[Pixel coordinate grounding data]
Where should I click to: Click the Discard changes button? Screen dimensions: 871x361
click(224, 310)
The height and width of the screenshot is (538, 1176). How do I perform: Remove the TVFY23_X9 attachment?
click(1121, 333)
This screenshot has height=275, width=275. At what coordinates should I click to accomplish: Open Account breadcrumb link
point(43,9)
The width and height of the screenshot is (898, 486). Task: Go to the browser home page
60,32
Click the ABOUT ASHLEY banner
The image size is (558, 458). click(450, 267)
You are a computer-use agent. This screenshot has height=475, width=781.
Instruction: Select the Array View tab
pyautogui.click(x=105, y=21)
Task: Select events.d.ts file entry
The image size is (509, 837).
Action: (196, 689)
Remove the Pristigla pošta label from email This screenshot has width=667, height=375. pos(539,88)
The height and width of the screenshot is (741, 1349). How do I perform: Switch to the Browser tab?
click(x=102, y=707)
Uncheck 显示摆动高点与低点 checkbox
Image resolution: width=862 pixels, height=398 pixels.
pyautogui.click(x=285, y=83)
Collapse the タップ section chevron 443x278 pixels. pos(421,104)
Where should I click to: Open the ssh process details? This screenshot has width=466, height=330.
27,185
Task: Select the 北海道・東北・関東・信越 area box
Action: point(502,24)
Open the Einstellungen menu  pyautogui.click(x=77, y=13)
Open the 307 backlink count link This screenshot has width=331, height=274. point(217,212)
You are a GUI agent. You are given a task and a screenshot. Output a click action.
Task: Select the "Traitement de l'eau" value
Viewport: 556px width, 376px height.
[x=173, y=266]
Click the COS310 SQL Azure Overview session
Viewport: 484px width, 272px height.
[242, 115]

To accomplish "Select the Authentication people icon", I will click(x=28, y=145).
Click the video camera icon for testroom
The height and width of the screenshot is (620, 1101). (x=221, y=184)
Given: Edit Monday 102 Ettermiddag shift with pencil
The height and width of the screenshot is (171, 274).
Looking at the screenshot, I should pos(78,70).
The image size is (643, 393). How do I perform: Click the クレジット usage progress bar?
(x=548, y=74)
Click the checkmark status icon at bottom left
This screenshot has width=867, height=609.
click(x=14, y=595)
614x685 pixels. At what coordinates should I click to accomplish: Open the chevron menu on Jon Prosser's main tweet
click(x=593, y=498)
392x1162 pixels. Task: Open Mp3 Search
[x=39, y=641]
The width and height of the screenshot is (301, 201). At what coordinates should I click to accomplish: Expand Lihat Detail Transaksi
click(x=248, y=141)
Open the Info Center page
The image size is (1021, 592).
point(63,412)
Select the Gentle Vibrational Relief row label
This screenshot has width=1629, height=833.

**TASK**
From the data above, output only the lines between the line containing "Click the ABOUT ASHLEY banner" and the line containing "Task: Select events.d.ts file entry", inclusive, exactly as written.

**ANSWER BOX**
Click the ABOUT ASHLEY banner
The image size is (558, 458). click(450, 267)
You are a computer-use agent. This screenshot has height=475, width=781.
Instruction: Select the Array View tab
pyautogui.click(x=105, y=21)
Task: Select events.d.ts file entry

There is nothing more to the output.